● PAGE EXCERPT:
Texas’ grid operator is developing a new process to evaluate multiple large-load interconnection requests at the same time. The question for cryptocurrency miners and data center developers that are already in line is: who gets to go first?
That should hopefully be sorted out by month’s end. That’s when the Electric Reliability Council of Texas (ERCOT) hopes to have criteria announced for which energy-intensive projects could be considered for “Batch Zero,” the first group to go through ERCOT’s revised planning process.
At a Public Utility Commission of Texas (PUC) meeting on Thursday, Jeff Billo, ERCOT’s vice president of interconnection and grid analysis, said that for “Batch Zero,” the grid operator will consider proposed large load interconnection requests from projects that have been in the queue for some time and don’t need to be restudied. Projects that are less far along will be studied in a later batch, Billo said.
These requests primarily come from data centers, crypto mines, industrial sites and hydrogen projects. Billo also said that just because some existing projects in ERCOT’s queue might warrant another transmission study doesn’t mean they couldn’t still be considered for “Batch Zero.”
“There are a lot of details to fill out there,” Billo said. “We are still really early in the process of designing how that batch study would work.”
The timing of a transmission study matters greatly for companies with billions of dollars at stake in developments requiring grid connection. PUC Chairman Thomas Gleeson said one of the largest points of contention among data center developers has been uncertainty about where their projects stand, despite some having been in the queue for years. Gleeson said it’s important not to leave these companies in limbo while ERCOT sorts out its new procedures for reviewing multiple requests from large energy users together and allocating existing transmission capacity among them. ERCOT previously studied large load users one at a time.

● WORK REQUEST: Reproduce word for word the part of the ERCOT article from "That should hopefully" to "batch, Billo said.".

● RECORDS SHOWN:
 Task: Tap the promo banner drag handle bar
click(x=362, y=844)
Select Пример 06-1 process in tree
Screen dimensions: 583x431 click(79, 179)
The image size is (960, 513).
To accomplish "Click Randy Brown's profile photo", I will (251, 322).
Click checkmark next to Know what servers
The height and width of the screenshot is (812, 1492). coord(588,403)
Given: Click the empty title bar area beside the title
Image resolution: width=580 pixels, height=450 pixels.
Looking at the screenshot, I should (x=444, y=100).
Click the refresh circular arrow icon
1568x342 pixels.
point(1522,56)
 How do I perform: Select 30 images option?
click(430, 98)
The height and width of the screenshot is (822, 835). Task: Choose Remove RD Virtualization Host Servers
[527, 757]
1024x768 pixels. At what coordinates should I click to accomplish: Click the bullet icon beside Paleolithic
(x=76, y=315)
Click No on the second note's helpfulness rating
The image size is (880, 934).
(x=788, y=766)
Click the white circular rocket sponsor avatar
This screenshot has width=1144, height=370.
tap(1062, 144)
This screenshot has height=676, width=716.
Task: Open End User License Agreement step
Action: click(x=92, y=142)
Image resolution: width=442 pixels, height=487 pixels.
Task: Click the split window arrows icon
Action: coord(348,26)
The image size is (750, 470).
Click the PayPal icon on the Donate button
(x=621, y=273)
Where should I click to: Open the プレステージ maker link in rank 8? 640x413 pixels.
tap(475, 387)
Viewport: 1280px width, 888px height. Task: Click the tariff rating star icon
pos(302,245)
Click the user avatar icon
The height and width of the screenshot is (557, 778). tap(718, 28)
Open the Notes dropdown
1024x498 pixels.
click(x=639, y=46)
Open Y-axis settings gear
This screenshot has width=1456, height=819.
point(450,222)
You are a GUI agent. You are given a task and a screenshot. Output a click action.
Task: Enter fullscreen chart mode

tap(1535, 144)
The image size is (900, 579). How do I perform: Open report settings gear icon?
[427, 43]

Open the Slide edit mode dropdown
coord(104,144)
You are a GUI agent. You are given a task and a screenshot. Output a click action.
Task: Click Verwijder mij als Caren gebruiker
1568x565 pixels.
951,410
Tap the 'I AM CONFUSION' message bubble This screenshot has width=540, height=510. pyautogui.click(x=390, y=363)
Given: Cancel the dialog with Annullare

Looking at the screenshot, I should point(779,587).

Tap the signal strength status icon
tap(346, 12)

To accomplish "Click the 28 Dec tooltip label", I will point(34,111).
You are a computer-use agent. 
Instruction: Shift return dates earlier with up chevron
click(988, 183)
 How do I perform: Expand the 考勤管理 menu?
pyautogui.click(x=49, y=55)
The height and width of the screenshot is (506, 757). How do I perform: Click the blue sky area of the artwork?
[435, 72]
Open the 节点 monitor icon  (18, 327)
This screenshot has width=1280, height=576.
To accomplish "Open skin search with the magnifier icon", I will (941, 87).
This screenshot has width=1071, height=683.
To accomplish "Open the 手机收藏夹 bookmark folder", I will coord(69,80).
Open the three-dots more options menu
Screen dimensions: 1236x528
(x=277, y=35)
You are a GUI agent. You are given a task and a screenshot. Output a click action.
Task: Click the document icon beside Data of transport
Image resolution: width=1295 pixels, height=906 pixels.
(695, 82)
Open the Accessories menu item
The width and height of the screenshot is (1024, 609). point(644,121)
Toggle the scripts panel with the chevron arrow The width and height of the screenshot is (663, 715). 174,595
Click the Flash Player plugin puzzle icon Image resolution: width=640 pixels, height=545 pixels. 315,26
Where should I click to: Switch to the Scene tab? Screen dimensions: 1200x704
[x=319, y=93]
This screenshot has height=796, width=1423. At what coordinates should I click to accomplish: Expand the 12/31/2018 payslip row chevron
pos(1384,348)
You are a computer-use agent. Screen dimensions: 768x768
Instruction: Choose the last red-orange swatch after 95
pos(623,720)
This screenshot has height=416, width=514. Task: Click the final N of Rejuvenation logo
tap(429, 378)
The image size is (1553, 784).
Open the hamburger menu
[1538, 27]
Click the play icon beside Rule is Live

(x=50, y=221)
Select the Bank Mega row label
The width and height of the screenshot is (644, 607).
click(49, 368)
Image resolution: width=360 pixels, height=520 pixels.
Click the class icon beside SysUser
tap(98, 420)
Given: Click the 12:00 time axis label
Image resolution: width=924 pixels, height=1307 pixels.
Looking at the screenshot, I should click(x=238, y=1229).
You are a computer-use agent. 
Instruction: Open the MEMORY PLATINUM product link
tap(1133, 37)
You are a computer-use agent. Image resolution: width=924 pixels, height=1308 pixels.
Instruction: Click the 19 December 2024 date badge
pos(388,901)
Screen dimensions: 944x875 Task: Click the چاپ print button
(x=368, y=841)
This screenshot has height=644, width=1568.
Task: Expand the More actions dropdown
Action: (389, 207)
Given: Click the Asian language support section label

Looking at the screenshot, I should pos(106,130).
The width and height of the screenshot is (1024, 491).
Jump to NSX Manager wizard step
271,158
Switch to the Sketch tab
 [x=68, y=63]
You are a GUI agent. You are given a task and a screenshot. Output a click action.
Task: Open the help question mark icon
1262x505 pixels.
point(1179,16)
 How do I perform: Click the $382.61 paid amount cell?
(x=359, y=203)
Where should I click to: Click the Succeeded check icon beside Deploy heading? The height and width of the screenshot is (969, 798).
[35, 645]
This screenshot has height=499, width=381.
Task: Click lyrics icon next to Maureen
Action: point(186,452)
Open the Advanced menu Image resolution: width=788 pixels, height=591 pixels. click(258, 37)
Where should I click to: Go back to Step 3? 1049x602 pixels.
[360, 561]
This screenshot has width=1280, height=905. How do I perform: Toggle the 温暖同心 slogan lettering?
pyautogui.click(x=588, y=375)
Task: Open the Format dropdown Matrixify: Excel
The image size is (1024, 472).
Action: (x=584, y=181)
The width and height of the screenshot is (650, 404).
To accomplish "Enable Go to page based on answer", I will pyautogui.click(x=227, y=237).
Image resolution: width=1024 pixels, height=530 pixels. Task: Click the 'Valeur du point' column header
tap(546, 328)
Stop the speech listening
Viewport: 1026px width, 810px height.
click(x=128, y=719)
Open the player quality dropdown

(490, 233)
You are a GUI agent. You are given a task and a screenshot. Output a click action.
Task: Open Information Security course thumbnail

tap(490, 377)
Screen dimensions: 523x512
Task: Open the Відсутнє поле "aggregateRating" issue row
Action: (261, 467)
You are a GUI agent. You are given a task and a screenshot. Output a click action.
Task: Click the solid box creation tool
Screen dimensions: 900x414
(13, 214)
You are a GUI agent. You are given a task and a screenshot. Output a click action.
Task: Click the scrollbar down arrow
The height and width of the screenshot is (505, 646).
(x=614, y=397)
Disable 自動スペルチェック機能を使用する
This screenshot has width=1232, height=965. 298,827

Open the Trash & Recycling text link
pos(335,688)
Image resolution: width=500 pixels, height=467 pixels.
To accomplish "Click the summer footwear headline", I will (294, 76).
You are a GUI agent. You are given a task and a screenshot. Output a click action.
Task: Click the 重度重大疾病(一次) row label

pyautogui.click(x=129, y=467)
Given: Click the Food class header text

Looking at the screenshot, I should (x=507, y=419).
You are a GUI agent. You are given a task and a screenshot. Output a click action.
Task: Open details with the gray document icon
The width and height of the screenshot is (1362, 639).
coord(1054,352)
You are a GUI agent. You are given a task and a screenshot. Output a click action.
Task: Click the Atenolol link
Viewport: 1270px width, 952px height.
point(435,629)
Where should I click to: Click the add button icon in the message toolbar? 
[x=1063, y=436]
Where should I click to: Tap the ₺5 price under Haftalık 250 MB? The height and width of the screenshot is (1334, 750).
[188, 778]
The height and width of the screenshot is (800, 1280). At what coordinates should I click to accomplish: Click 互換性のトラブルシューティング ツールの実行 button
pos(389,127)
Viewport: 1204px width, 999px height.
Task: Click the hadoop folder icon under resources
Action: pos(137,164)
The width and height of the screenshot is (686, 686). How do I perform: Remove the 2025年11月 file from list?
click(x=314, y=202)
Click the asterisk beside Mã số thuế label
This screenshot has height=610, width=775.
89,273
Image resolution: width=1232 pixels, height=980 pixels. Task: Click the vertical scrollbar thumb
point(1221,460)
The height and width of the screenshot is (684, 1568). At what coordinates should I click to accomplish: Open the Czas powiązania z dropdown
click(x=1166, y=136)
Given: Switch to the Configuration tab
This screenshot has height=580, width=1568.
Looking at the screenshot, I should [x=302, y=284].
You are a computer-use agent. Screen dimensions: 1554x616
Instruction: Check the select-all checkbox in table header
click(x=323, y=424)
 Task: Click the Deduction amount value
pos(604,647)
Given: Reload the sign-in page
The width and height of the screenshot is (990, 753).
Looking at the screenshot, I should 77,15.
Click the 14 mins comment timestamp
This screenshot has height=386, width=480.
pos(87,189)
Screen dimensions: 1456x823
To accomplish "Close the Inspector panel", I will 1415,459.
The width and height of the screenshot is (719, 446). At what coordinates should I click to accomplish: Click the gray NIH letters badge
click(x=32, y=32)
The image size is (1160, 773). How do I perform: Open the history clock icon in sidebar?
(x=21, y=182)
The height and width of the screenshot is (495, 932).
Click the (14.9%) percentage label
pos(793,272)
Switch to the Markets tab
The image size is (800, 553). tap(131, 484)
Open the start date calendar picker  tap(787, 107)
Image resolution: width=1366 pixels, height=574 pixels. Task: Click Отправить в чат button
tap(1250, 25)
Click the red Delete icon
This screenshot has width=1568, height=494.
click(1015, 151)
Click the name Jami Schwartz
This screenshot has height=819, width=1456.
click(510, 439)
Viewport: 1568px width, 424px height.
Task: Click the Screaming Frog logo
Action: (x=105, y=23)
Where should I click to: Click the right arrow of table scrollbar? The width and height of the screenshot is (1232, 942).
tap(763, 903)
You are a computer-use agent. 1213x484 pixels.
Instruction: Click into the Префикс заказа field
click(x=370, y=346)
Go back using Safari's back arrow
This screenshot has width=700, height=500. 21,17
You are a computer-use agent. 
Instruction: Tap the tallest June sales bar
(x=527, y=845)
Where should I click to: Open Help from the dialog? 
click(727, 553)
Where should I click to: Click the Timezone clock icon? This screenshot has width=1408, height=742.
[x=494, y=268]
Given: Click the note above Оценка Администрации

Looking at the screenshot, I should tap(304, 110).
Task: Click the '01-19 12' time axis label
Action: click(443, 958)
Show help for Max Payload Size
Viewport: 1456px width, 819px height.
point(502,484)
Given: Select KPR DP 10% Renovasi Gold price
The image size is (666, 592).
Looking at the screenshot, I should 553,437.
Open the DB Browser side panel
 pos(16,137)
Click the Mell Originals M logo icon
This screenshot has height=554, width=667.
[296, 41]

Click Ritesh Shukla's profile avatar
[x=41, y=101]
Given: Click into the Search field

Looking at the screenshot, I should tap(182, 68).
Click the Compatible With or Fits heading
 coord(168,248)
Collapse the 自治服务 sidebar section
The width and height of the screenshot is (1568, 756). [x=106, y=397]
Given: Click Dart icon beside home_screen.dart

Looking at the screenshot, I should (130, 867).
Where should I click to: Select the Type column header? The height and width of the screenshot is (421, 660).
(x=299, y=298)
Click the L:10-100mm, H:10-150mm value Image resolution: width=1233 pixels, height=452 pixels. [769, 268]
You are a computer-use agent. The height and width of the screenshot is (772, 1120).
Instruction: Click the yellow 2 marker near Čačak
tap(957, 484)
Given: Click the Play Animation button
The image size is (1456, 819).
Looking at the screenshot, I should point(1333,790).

● OUTPUT:
That should hopefully be sorted out by month’s end. That’s when the Electric Reliability Council of Texas (ERCOT) hopes to have criteria announced for which energy-intensive projects could be considered for “Batch Zero,” the first group to go through ERCOT’s revised planning process.
At a Public Utility Commission of Texas (PUC) meeting on Thursday, Jeff Billo, ERCOT’s vice president of interconnection and grid analysis, said that for “Batch Zero,” the grid operator will consider proposed large load interconnection requests from projects that have been in the queue for some time and don’t need to be restudied. Projects that are less far along will be studied in a later batch, Billo said.